Si la crise sanitaire est accentuée par la déforestation, celle-ci n’est pas non plus étrangère au déclenchement des épidémies. Ces liaisons dangereuses, déjà démontrées dans le cas de la colonisation agricole de l’Amazonie (survenance de foyers de malaria le long des principales infrastructures routières traversant la forêt amazonienne), sont largement documentées par la littérature scientifique internationale, et ont été mises en évidence à l’occasion de cette crise mondiale. Bien que l’origine exacte de la Covid-19 ne soit pas totalement établie, il semble clair qu’il s’agit d’un nouvel exemple de mutation virale et de transmission de l’animal vers l’homme, une situation que la déforestation contribue à rendre plus fréquente.

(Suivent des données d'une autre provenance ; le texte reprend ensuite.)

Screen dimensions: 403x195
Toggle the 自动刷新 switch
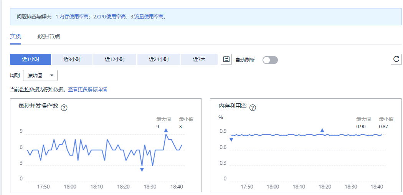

La crise sanitaire et environnementale nous amènent à questionner notre rapport à la nature. Dans ce sens, le fait qu’une ville comme Cuiabá, capitale de l’agrobusiness brésilien, soit confrontée aux conséquences des deux parait tout à fait emblématique. L’agrobusiness mato-grossense détient en effet dans l’État la majeure partie des terres gagnées, ces dernières décennies, sur les formations naturelles. S’il ne semble pas pour l’heure qu’un virus aussi grave ait été libéré par le déboisement de la région, de nombreux scientifiques brésiliens ont alerté ces dernières semaines sur cette possibilité pour les années ou décennies à venir, notamment si la déforestation devait poursuivre sa progression.

La double crise et ses effets oblige donc à réfléchir sur le monde d’après. Or il se trouve que l’attitude du gouvernement Bolsonaro au cours de la crise, a plutôt démontré une volonté contraire.